Reading

What I Read: October 2020

I read a whopping 3 books and two of those were rereads.

An Old-Fashioned Girl by Louisa May Alcott. I just was not feeling the fiction I had from the library, and I really wanted a comfort read.

Busman’s Honeymoon by Dorothy Sayers. I dragged out this one since August. Not sure I was in the right frame of mind.

Talking to Strangers: What We Should Know About the People We Don’t Know by Malcolm Gladwell. Not sure how to process this. The first story, didn’t make sense with the title, but the next explanation of his process and the next story, I started to think, “Ok, this is about how we don’t read people nearly as well as we thought.”

Eventually the stories started being about his analysis of the stories and what went wrong but wasn’t really tied to his point, and these stories were trigger warning crime scandals we’ve all heard of, so basically horrid events that I could see less and less a connection with his alleged thesis. And I don’t see how the suicide and coupling one had even the reading people aspect of it at.

Then I wasn’t so convinced of his alleged point, what even he meant By the end, I was wondering “What is this about, where is the point?” and feeling nasty for those stories.
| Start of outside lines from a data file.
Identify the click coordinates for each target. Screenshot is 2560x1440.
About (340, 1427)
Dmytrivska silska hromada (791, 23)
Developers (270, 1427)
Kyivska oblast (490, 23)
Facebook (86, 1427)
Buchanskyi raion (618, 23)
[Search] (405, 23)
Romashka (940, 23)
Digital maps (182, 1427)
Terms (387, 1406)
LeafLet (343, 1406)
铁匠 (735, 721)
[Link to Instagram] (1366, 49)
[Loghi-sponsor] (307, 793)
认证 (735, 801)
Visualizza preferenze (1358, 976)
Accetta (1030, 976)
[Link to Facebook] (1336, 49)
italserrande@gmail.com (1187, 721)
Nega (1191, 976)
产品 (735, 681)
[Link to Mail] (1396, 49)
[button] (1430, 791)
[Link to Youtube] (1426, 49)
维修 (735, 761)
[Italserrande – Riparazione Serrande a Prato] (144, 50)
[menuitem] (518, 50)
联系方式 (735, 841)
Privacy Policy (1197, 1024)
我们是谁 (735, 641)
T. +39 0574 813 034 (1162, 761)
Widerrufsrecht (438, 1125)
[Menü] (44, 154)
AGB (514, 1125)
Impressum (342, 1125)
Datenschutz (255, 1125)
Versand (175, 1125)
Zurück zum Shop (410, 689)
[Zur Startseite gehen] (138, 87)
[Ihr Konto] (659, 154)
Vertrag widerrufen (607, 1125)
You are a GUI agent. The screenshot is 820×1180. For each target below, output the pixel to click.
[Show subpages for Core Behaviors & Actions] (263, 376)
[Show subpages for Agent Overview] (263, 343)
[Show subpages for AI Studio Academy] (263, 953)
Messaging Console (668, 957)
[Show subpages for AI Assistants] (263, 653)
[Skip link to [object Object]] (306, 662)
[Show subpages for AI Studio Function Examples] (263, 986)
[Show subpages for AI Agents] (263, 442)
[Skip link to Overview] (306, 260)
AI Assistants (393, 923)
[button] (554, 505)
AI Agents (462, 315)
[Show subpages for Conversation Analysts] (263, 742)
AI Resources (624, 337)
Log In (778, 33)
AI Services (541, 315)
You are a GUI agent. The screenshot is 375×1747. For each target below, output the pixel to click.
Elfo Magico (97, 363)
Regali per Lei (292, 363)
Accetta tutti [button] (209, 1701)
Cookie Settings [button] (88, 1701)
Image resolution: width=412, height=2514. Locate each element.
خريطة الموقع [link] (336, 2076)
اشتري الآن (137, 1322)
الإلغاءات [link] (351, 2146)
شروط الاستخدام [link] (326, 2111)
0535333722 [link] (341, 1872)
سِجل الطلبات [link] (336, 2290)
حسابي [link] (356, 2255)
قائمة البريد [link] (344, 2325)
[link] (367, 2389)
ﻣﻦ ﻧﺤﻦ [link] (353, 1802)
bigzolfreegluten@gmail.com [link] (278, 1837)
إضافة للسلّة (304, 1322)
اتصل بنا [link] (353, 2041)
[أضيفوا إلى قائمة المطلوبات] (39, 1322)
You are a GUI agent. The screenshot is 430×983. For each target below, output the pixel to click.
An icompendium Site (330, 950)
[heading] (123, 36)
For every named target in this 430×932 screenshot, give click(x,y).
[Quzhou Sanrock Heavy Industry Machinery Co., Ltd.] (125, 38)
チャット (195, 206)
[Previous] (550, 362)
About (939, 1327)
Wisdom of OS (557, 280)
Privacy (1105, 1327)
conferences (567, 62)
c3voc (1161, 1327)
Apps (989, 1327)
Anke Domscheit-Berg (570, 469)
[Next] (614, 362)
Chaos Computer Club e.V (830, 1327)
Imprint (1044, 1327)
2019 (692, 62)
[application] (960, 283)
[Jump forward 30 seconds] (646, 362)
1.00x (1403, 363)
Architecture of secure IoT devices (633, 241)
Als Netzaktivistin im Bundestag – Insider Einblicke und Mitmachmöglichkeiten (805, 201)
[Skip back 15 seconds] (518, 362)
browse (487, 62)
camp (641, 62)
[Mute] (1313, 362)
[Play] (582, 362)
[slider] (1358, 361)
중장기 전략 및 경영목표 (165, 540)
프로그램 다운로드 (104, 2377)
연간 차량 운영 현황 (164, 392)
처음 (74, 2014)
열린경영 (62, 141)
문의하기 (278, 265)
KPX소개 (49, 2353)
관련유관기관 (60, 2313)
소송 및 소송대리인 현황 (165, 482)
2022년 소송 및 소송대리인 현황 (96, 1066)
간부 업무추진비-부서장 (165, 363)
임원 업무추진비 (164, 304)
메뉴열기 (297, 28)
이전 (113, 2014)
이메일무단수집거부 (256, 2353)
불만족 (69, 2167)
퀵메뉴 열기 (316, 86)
By the end of the book I’d forgotten the alleged thesis, it was so off track. He had a small section trying to tie his disparate side thesis or rather other peoples theses he had been exploring to the reading people bit, but it all felt random and nothing was really explained. So allegedly we misread people and don’t realize it, have a nice life. There was absolutely no hope or help besides the not really having a point most of the time

I had some perspectives/stats/theories (the drinking and suicide and coupling) that were interesting and good to learn, but know I don’t think I am convinced of all those (for this nondrinker the blackout stuff was enlightening), and again, those were side theories not the alleged main point of the book. I would not recommend. I think someone so high in esteem should write more responsibly about serious subjects. I was interested in reading more of his work, now I’m not going to.

 

4 Comments

    • Livia Rose

      I have less time, I think, but I still waste tons of it one the internet aimlessly scrolling or clicking, that is why I’m not happy with the amount of books read.

      I feel like when I expect nothing, I’m happily surprised and when I expect a good movie, book, etc. I’m more likely to be disappointed, whether or not disappointment is merited (as in this case) or whether my expectations are too high.

  • Elizabeth

    Rereading books is honestly better than reading new ones sometimes. You can always count on them to be good when a new one disappoints you. And comfort reads are always amazing.

    • Livia Rose

      Yes, it is amazing, I’m just on number #3 and #4 of reading lots of them and I’m afraid that I won’t find more books I love.